Le Alpi erano sicuramente il tratto più faticoso. "I passeggeri devono spesso scendere per consentire ai cavalli di riposarsi e, a ogni ripida salita, spingere la carrozza (von Lüder). Ma, una volta superate le Alpi, ecco il "Giardino Italia"! Vigneti, alberi di frutta, distese di fiori... e un cielo straordinariamente azzurro. Nei centri urbani la gente era più vivace e allegra di quella delle città nordeuropee. Le spiagge erano splendide... e vuote. Vuote, sì, in quanto bagnanti ancora non ce nerano: saltuariamente, solo qualche italiano si "avventurava" a mare...
"Viaggiare
sarebbe meraviglioso, se non si dovesse poi tornare."
(Johann
Peter Eckermann, Gespräche mit Goethe)
In Italia Goethe trovò nuova vitalità e nuovi impulsi per lo spirito.

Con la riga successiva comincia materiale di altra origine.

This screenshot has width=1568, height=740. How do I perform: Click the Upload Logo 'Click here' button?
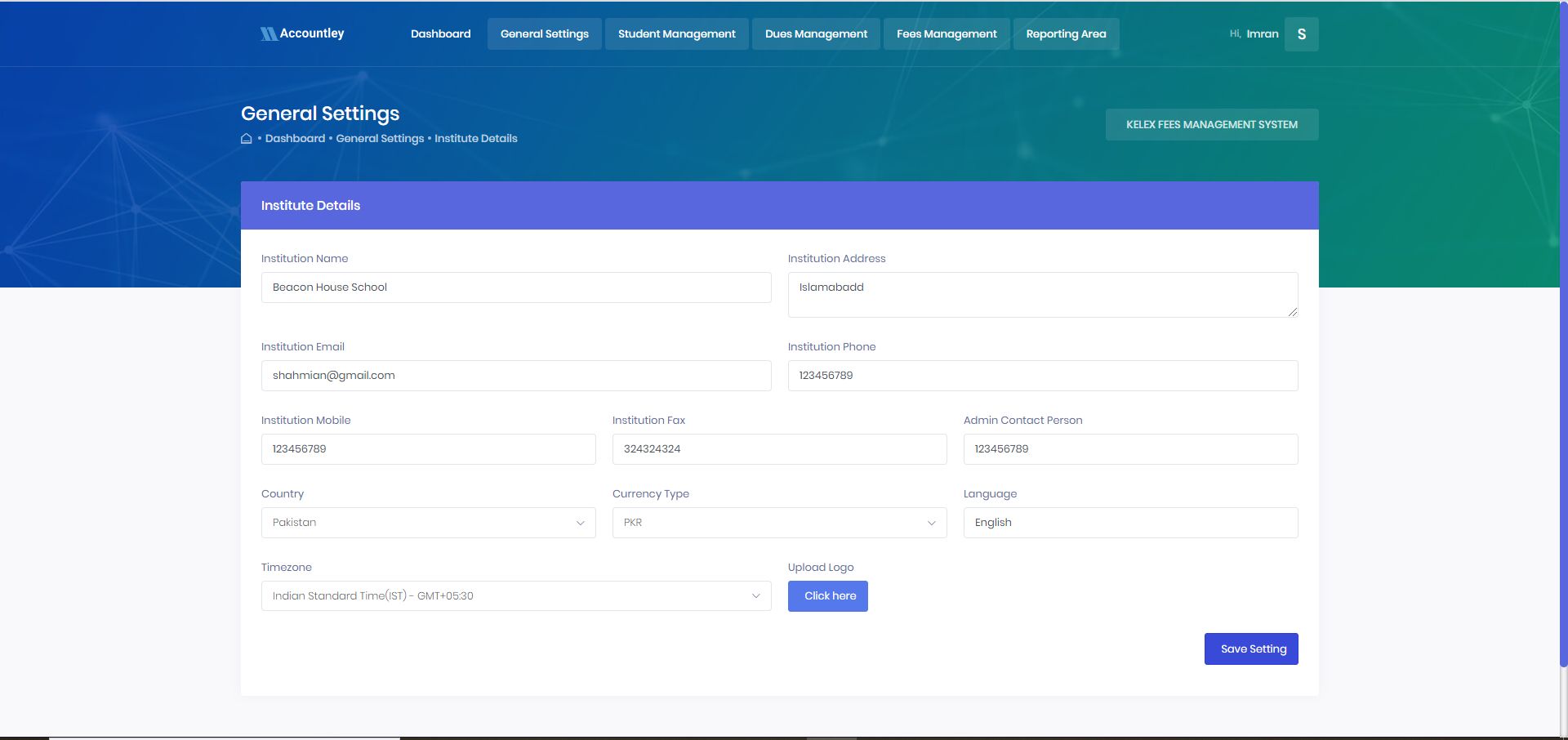[x=827, y=596]
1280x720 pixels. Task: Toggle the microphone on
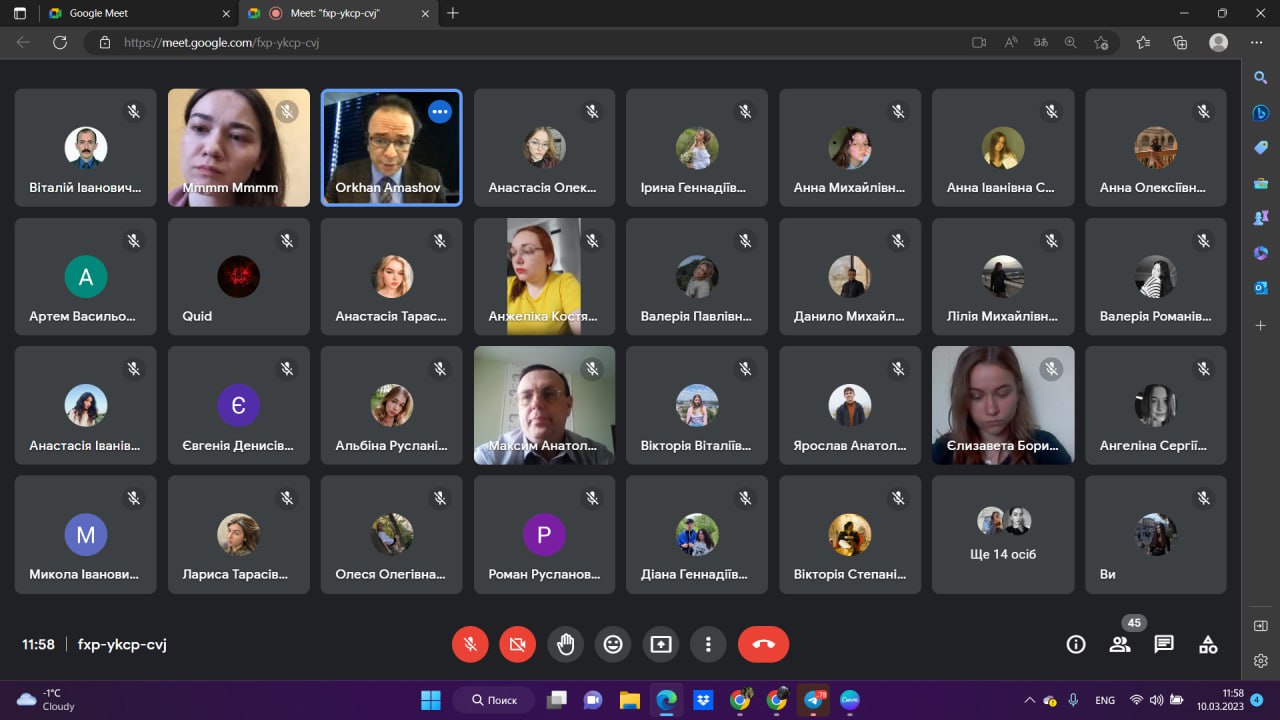(470, 645)
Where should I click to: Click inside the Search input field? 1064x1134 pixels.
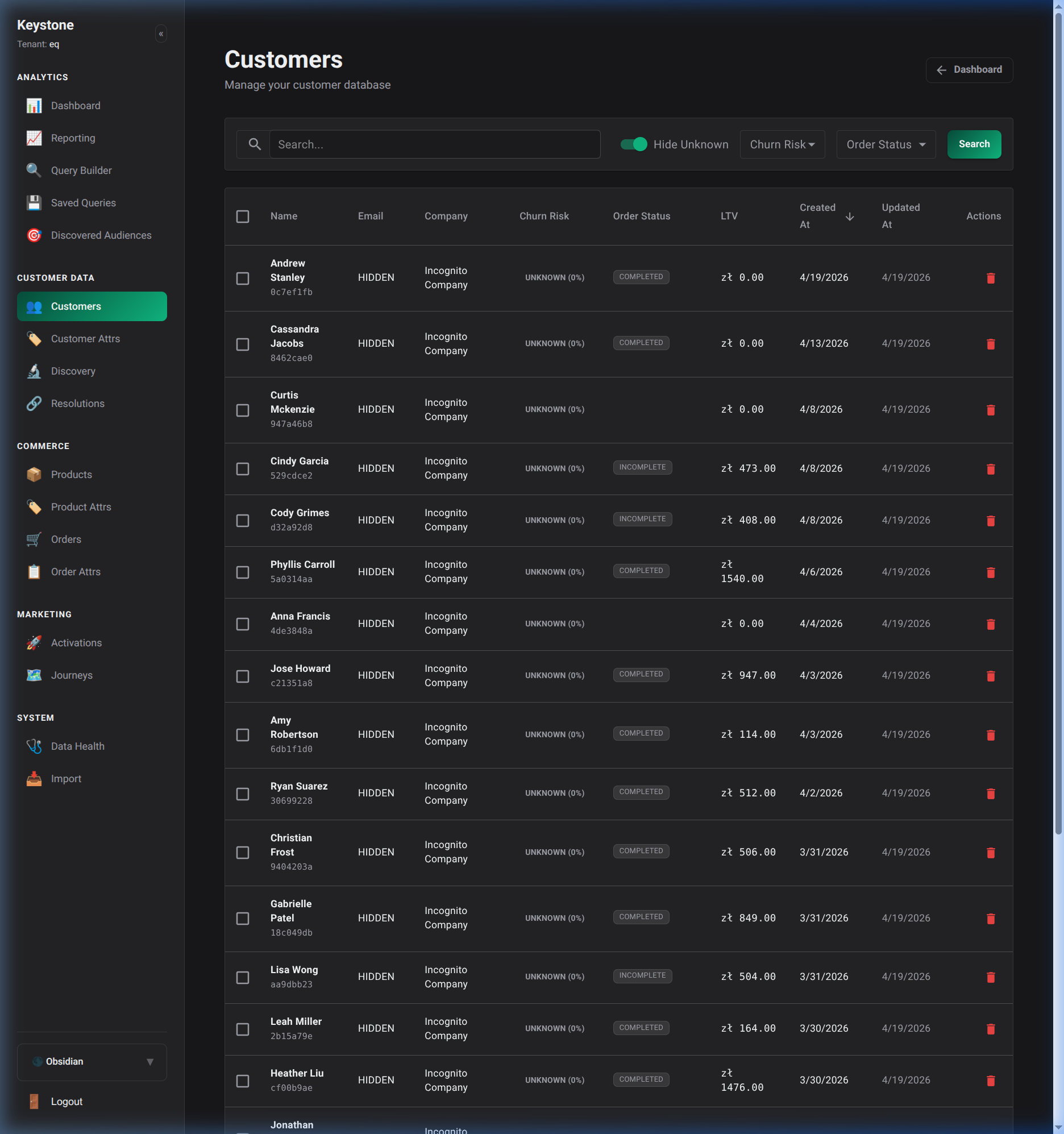point(435,144)
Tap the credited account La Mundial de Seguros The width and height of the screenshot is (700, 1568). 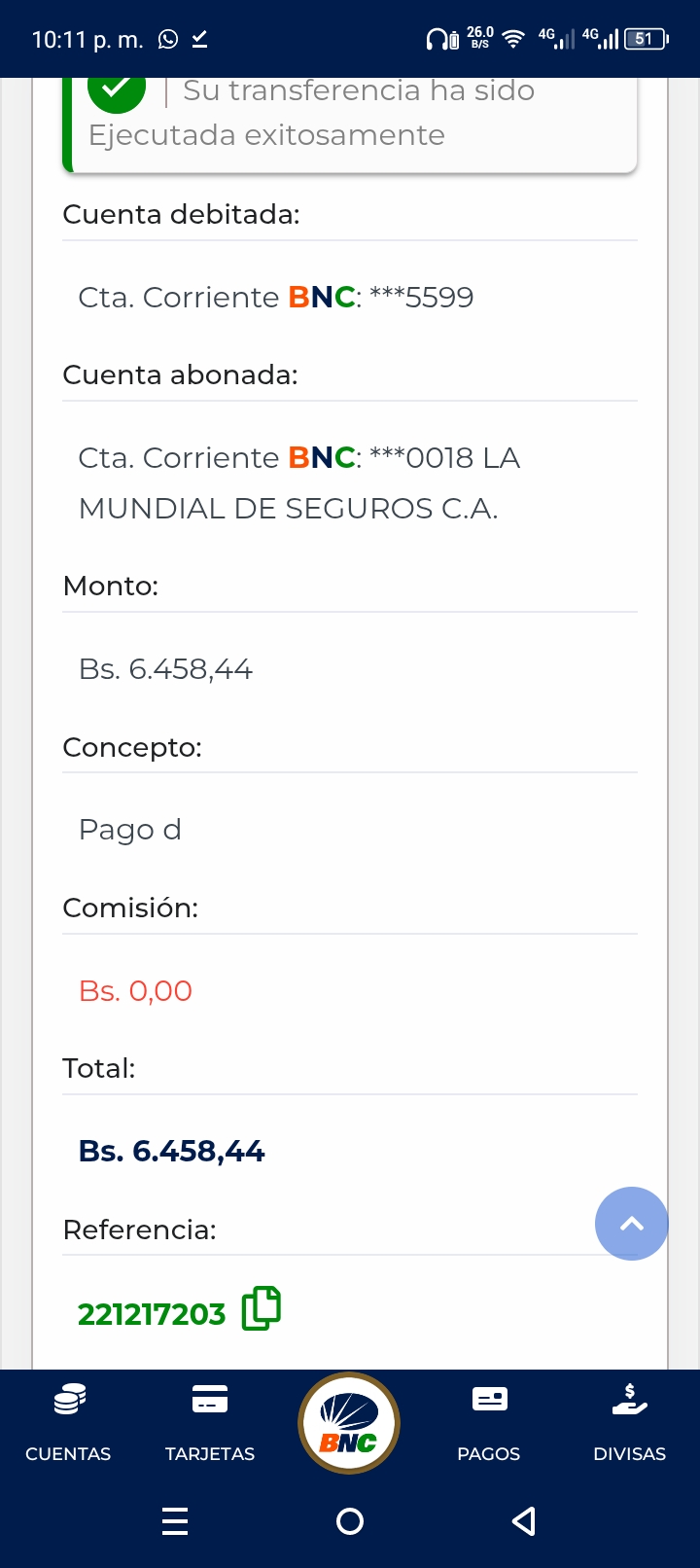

L'Egmont, il Tasso, L'Ifigenia e il Faust (opere i cui protagonisti sono palesemente alter ego del poeta, e che diedero inizio alla cosiddetta età classica di Weimar), devono parecchio al suo viaggio "italiano"; e soprattutto al suo soggiorno a Roma, dove lui fu ospite del pittore Tischbein.
Sul ritratto fattogli dall'amico Goethe in der Campagna di Roma, scriverà: "E' un bel dipinto, ma troppo grande per le nostre ristrette abitazioni nordiche. Di certo tornerò a rifugiarmi lassù, e non ho nessun posto dove poter situare il quadro." (Italiänische Reise, 29 dicembre 1786)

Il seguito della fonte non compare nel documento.